After all we have done, our coast remains at risk of oil and gas development

08 Aug After all we have done, our coast remains at risk of oil and gas development

Right now, coastal communities along the Atlantic coast are watching closely the review of permit applications from several companies that want to employ seismic testing to find oil and gas off our coast. The Obama Administration is considering these permits, despite the fact through a massive plea from many communities, of which Beaufort was the first, they remove the Atlantic Outer Continental Shelf from the 2017-2022 Proposed Leasing Program.

This means even though President Obama clearly heard our communities when we said we do not want to see testing and drilling off of our coast, there is still a possibility that the administration will allow testing companies to traverse our coast testing for oil deposits. This is just a back door for more drilling.

Over Independence Day weekend, a fitting holiday on which to do so, I submitted letters along with fifteen South Carolina coastal mayors to President Obama and his Secretary of Interior. We expressed grave concerns over seismic testing in the Atlantic Ocean. We also requested that the Obama Administration deny all pending permits for seismic testing in the Atlantic Outer Continental Shelf.

When the Obama Administration removed the Atlantic from oil leasing, communities from Hilton Head to Myrtle Beach and in between breathed a collective sigh of relief.

The 300 Mayors and Councils along the eastern seaboard who passed resolutions and the thousands of businesses who joined us in opposition praised the Administration for listening to the people who would be on the front lines of a coastline scarred by drilling. We also believed that for the next leasing cycle, the Atlantic Ocean was off limits.
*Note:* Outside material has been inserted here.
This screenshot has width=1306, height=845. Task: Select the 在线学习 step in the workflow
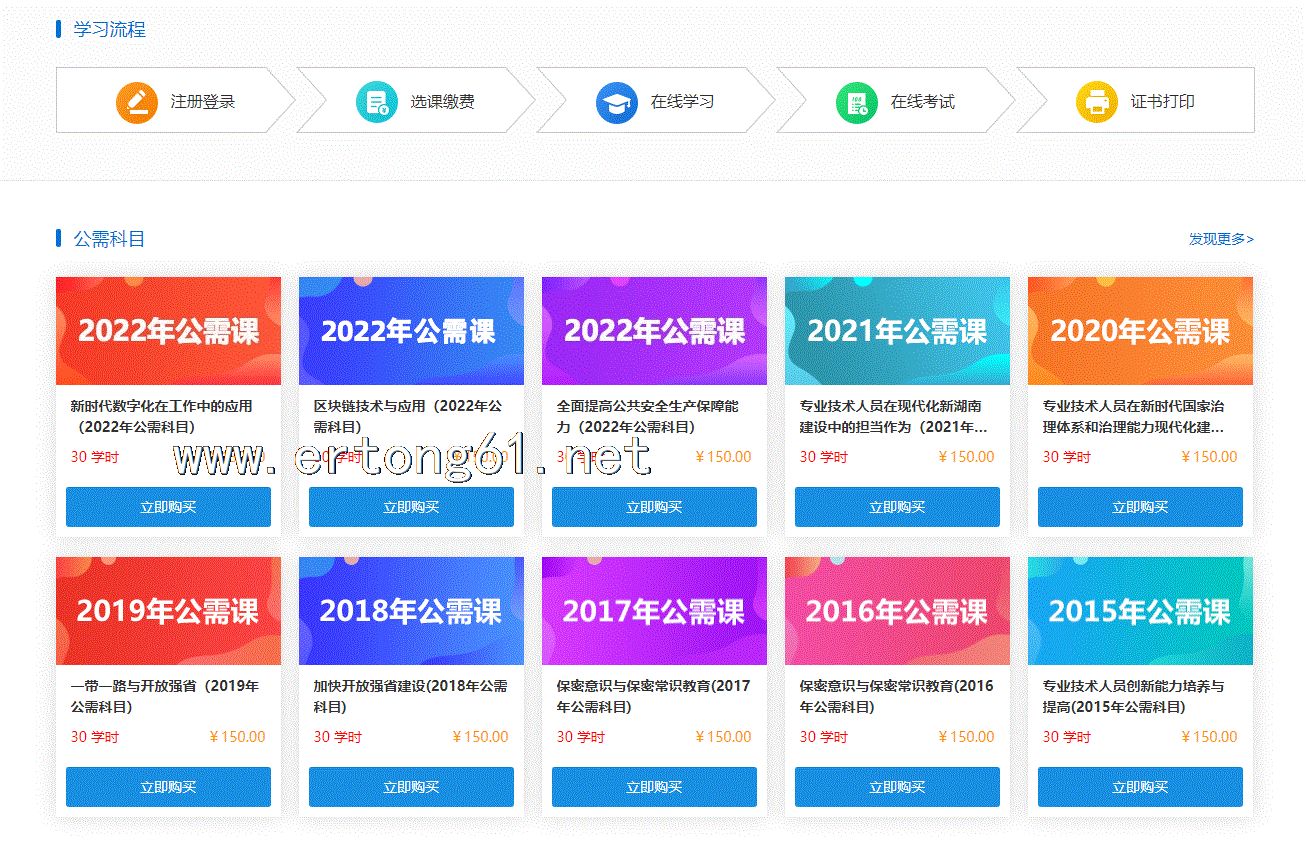682,102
Which meant no threat of a catastrophic oil spill in our East Coast ecosystems, and no threat of oil refineries in our communities and along our beaches.

But we quickly woke up to the fact that, not withstanding our win in preventing testing and drilling from being in the five year plan, seismic testing is not yet off the table and that is why I am still writing about the issue and asking residents of coastal states to continue to speak up.
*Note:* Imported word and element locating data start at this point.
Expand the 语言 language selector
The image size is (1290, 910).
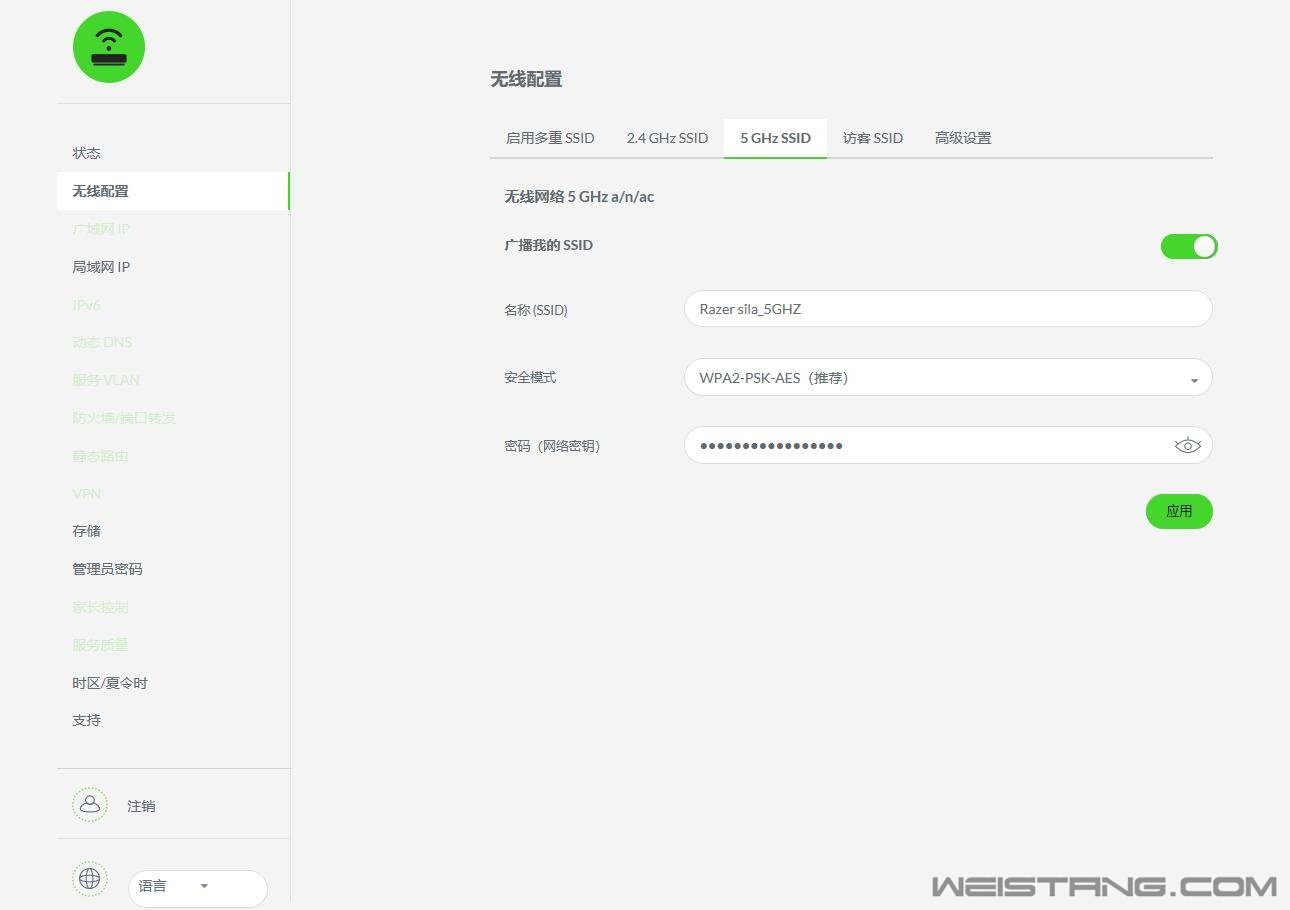coord(197,887)
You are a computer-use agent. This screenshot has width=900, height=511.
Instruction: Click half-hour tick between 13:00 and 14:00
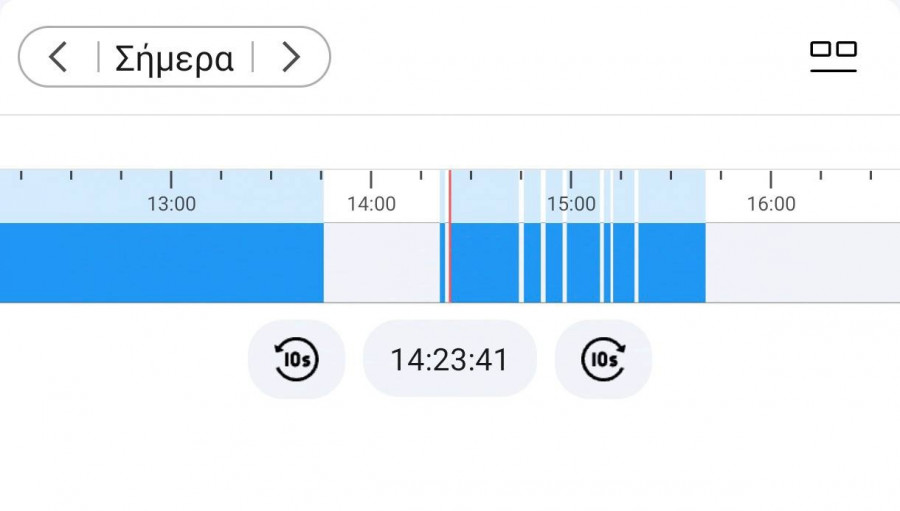271,178
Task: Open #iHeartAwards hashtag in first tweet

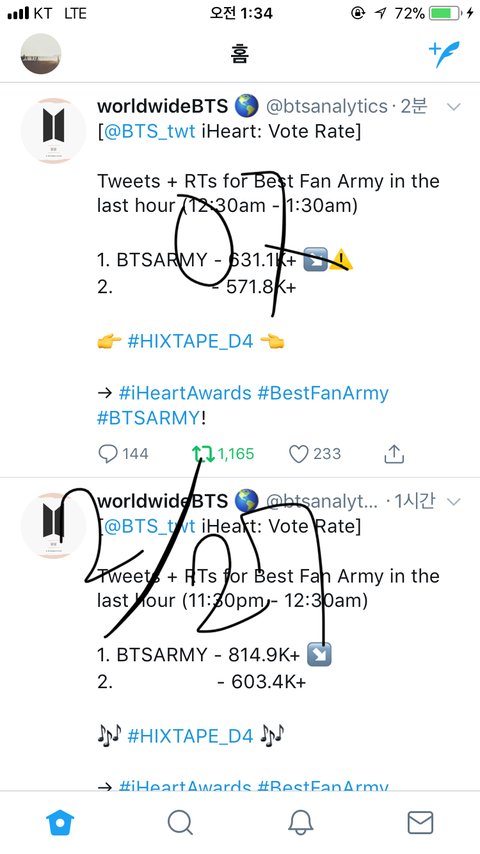Action: (185, 393)
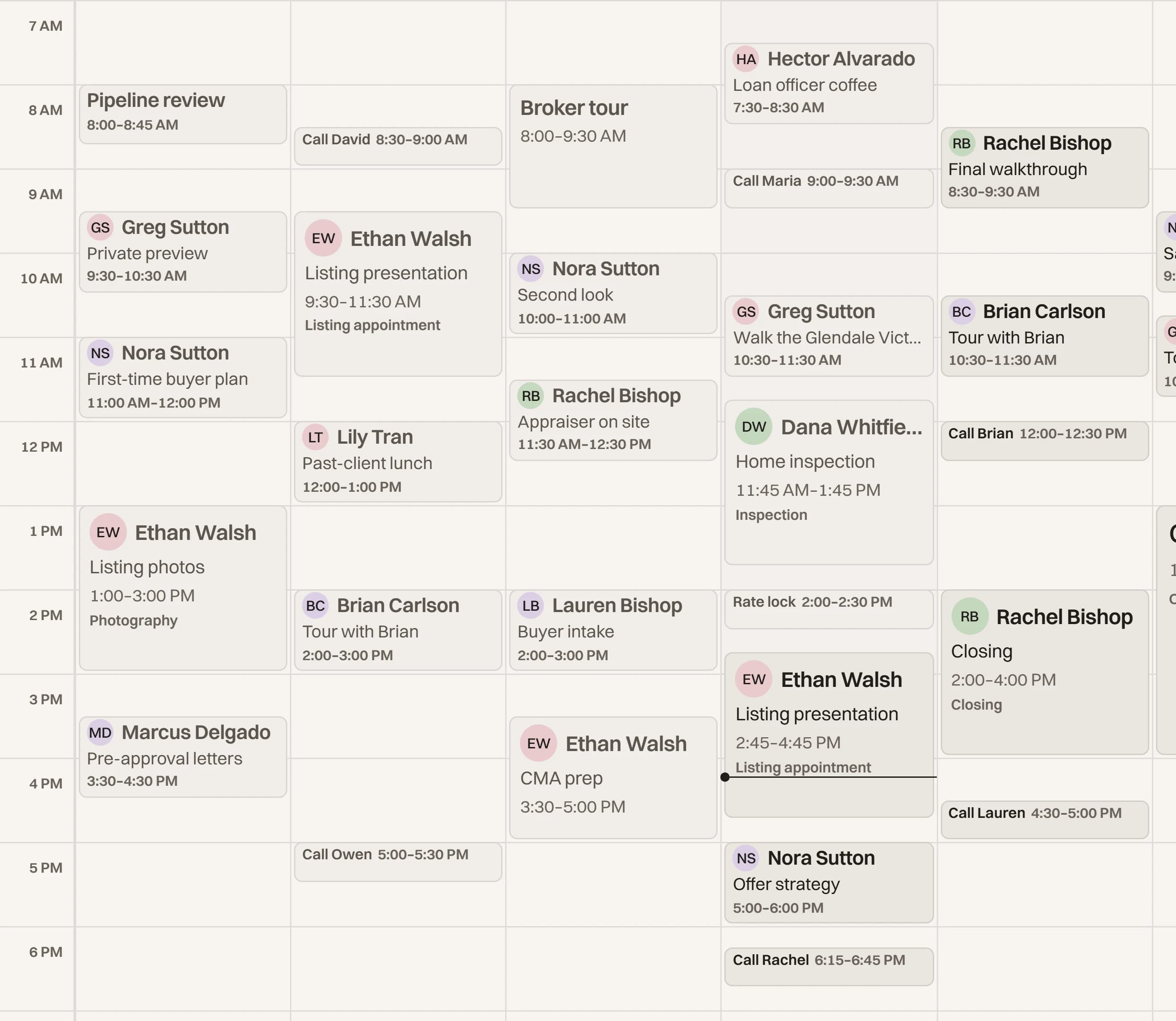Screen dimensions: 1176x1021
Task: Click the DW avatar for Dana Whitfield
Action: 753,426
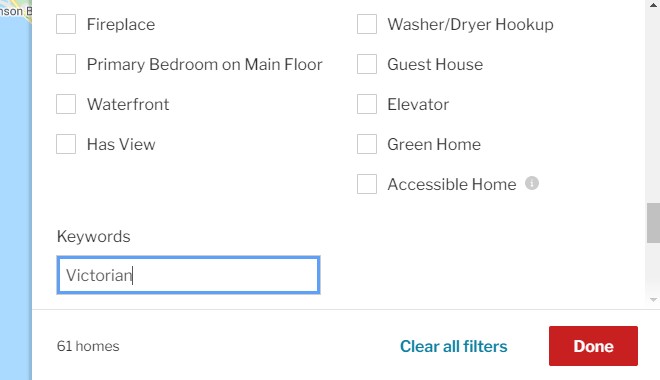Click the Green Home label text
660x380 pixels.
434,144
Seismic testing is repeated underwater blasting that creates an image of the ocean floor, identifying places to drill for oil and gas. One might wonder why we need to do this testing since no oil will be leased in the Atlantic Ocean for at least the next five years.

Furthermore, it is a little known fact that results of the tests are proprietary—only the companies and the federal government will know the results and those of us on the coast will be kept in the dark as to what if any gas and oil is found. That’s right, their tests in our waters, the potential of drastic threats to our coast line and we will never know what if any significant oil and gas deposits are off our coast. And, accordingly, if they will continue to press on with drilling. This is not right!

Arguably, seismic testing is even more torturous for marine mammals and fish. Repeated pulsing creates blasting sounds louder than jet airplanes – for 24 hours, every ten seconds, for weeks on end. It disrupts vital communications between marine creatures on which they rely for feeding, mating, and travel. It causes hearing loss and abandonment of habitat.

South Carolina, and for the most part all eastern coastal communities, said no to industrialization along our beaches. We also say no to the permanent and cruel damage inflicted on our neighbors who live underwater. We ask President Obama to listen the same way he did with drilling. South Carolinians like to direct what happens in our communities.

We have come together and done a pretty good job of balancing tourism with quality of life. What does not fit in the equation is the industrialization of our coast.